Persino il vice presidente Usa, JD Vance, ha sollevato il caso Coupang con il primo ministro sudcoreano Kim Min Seok, mentre un gruppo di investitori dell’azienda ha presentato una petizione a Washington ai sensi della Sezione 301 del Trade Act, che consente al governo statunitense di indagare e adottare misure di ritorsione contro pratiche commerciali estere ritenute sleali.

Cosa c’entrano gli Stati Uniti

Ma perché Coupang ha a che fare con gli Stati Uniti? L’Amazon sudcoreana coltiva relazioni a Washington almeno dal 2021, da quando ha assunto l’ex funzionario di Trump, Alex Wong, come responsabile degli affari pubblici. Ha anche fatto più volte ricorso a società di lobbying legate all’amministrazione del tycoon, come Miller Strategies, e il suo responsabile degli affari globali è l’ex segretario dello staff della Casa Bianca, Rob Porter.
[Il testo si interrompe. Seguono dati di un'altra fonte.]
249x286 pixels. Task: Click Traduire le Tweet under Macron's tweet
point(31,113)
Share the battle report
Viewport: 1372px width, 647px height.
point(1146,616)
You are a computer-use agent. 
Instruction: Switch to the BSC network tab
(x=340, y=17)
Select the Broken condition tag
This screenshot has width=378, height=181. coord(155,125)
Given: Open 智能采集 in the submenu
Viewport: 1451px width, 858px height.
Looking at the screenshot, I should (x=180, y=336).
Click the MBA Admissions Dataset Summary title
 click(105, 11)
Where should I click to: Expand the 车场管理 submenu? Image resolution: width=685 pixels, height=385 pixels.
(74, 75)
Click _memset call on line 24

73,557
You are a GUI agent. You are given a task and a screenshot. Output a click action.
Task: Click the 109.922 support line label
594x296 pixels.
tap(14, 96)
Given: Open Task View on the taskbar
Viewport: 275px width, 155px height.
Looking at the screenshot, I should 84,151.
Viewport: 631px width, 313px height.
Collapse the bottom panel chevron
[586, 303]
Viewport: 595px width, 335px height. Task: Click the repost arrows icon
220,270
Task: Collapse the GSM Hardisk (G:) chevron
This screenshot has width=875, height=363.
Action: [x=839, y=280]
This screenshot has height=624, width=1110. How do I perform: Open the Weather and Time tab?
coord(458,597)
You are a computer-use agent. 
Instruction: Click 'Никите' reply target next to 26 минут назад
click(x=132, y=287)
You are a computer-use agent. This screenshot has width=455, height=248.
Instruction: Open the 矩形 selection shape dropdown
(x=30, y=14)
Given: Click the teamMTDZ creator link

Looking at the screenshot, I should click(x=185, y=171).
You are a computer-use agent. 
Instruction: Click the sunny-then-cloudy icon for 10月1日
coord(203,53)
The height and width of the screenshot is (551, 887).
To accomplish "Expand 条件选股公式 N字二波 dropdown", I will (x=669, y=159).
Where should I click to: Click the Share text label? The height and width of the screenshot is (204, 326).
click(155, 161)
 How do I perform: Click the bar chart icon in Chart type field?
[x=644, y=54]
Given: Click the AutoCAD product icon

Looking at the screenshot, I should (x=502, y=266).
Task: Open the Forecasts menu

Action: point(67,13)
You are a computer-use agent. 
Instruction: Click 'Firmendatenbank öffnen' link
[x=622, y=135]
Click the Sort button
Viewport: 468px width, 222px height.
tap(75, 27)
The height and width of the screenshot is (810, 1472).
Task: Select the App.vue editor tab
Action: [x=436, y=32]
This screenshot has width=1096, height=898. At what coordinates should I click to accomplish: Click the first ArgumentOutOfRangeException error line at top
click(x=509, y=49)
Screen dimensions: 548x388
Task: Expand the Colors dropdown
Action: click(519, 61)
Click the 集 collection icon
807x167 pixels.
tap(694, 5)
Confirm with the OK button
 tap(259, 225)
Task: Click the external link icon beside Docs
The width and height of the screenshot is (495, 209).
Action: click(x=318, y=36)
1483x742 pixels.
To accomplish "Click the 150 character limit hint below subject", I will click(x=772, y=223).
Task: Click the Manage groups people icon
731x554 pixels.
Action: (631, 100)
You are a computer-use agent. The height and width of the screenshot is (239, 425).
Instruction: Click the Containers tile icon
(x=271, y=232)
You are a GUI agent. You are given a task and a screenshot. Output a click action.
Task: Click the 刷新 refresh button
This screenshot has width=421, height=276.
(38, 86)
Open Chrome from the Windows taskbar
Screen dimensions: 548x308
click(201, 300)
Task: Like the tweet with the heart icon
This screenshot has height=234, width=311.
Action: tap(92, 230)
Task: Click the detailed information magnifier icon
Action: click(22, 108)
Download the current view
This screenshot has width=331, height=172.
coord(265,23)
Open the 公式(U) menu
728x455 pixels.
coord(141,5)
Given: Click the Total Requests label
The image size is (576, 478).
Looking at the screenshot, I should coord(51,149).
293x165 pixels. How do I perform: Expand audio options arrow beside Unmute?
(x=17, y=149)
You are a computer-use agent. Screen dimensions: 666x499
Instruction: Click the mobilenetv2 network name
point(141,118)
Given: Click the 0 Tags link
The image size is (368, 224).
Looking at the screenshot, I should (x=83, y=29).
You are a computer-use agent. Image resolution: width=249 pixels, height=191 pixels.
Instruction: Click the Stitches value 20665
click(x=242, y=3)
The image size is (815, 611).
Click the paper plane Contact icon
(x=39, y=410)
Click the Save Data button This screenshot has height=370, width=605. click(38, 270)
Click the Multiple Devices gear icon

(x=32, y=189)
Altra Spada di Damocle sul capo di Seoul: il governo sudcoreano, l’anno scorso, nell’ambito dell’accordo firmato per evitare i dazi di Trump, si era impegnato a garantire che le aziende americane “non fossero discriminate e non affrontassero inutili barriere in termini di leggi e politiche riguardanti i servizi digitali”.

I problemi di Coupang sono iniziati lo scorso novembre, quando un ex dipendente ha utilizzato credenziali rubate per accedere ai sistemi informativi dei clienti della società. Le autorità coreane hanno affermato che i dati personali di quasi due terzi della popolazione del Paese erano trapelati e visualizzati più di 100 milioni di volte. L’azienda si è scusata, ma ha respinto l’interpretazione delle autorità di regolamentazione coreane sulla portata della fuga di notizie, sostenendo che “l’autore ha conservato dati limitati degli utenti di soli 3.000 account e li ha successivamente cancellati”, aggiungendo che non sono state trovate prove di “danni secondari”.

I legislatori sudcoreani hanno quindi chiesto a Bom Kim, il fondatore coreano-americano di Coupang e amministratore delegato della società madre quotata a New York, di assumersi la responsabilità personale e di scusarsi. Niente da fare.

Coupang non è un’azienda qualsiasi; è il secondo datore di lavoro privato della Corea del Sud dopo Samsung Electronics e rappresenta quasi un quarto del mercato nazionale dello shopping online. Il suo fatturato del 2025, pari a 49,1 trilioni di won (33,5 miliardi di dollari), ha superato quello di tutti i grandi supermercati coreani messi insieme.

Coupang ricava oltre il 90% del suo fatturato dalla Corea del Sud, ma rimane una società registrata nel Delaware. In un comunicato ufficiale ha affermato di essere una “società tecnologica statunitense e una delle prime 150 aziende Fortune” con “filiali in tutto il mondo, tra cui Corea, Taiwan e Giappone”. E tanti saluti alla Corea del Sud.